[Data records]

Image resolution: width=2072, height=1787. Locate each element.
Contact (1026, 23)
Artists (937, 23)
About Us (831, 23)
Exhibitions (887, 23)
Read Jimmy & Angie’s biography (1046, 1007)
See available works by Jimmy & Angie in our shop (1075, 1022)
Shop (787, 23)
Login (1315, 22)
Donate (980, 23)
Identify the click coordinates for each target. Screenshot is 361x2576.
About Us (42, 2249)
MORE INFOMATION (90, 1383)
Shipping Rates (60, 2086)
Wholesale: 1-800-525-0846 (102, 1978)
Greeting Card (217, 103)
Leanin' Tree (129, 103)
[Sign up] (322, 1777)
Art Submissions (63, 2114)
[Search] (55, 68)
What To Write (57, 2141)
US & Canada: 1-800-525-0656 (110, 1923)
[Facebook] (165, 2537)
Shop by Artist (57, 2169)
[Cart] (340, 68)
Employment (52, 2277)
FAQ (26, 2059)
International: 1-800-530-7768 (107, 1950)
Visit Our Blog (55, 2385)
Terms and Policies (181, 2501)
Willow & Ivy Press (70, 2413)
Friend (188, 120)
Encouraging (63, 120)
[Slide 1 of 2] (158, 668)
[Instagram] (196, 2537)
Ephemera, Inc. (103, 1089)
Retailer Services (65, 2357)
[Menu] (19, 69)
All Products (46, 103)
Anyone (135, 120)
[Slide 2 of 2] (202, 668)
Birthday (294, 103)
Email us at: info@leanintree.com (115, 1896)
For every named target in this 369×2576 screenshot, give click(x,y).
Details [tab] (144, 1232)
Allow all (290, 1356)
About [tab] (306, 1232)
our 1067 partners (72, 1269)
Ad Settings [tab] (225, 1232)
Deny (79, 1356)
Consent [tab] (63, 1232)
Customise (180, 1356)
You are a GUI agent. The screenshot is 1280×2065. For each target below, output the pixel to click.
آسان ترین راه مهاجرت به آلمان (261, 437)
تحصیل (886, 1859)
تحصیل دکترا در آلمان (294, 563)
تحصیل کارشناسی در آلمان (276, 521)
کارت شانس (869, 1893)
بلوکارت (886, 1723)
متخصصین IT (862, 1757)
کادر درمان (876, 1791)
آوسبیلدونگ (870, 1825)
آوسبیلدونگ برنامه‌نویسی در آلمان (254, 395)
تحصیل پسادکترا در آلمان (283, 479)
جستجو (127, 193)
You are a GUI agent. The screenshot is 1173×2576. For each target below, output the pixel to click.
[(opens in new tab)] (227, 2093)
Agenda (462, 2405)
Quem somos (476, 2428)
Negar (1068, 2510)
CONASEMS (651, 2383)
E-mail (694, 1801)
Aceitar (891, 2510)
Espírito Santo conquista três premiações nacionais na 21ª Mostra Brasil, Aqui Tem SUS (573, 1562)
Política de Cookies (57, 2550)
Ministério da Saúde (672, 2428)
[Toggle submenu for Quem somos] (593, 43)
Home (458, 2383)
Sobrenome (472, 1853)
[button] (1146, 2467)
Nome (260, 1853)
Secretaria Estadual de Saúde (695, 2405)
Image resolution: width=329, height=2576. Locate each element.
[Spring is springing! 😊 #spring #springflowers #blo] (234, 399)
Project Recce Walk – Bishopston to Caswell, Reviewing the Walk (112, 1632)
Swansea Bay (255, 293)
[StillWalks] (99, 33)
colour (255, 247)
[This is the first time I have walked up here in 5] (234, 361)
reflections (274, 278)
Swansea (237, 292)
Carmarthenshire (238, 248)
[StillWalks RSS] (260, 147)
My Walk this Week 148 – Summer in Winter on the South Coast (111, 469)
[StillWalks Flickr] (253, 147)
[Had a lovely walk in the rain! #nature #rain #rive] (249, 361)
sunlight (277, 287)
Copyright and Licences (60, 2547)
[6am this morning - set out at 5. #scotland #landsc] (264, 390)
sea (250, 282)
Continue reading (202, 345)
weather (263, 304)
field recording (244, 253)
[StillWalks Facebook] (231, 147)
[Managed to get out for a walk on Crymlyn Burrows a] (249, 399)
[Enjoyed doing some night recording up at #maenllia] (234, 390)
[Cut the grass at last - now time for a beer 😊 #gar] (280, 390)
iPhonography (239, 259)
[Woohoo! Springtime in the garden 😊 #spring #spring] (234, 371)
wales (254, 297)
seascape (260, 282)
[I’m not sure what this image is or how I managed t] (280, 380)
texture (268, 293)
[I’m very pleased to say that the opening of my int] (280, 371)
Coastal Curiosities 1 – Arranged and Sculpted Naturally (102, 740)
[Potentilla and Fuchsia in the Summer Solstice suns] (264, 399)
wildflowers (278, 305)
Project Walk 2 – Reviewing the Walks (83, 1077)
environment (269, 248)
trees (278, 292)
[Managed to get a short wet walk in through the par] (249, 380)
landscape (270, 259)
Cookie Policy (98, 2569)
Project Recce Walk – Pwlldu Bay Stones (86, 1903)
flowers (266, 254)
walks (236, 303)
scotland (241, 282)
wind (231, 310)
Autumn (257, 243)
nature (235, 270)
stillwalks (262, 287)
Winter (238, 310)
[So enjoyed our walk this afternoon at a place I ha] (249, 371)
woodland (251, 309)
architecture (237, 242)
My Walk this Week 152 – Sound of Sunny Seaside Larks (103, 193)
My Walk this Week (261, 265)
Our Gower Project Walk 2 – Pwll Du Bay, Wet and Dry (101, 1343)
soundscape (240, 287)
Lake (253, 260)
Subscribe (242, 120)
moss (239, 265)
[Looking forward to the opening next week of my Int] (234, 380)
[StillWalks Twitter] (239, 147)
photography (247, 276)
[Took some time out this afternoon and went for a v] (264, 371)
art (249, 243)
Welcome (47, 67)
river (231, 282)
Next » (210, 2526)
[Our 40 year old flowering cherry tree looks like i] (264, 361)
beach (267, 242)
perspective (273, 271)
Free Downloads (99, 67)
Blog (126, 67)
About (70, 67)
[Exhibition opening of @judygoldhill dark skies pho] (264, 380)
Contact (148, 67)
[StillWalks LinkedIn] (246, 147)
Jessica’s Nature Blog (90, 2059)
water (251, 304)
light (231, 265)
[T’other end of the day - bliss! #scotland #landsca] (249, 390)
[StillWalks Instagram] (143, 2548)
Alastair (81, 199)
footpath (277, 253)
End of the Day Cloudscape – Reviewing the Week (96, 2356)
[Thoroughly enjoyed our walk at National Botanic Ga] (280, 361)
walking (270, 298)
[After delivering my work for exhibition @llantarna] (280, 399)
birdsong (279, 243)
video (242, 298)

• **What to produce**:
Output only the count of lines in the data containing "Jimmy".

• **Solution to this problem**:
2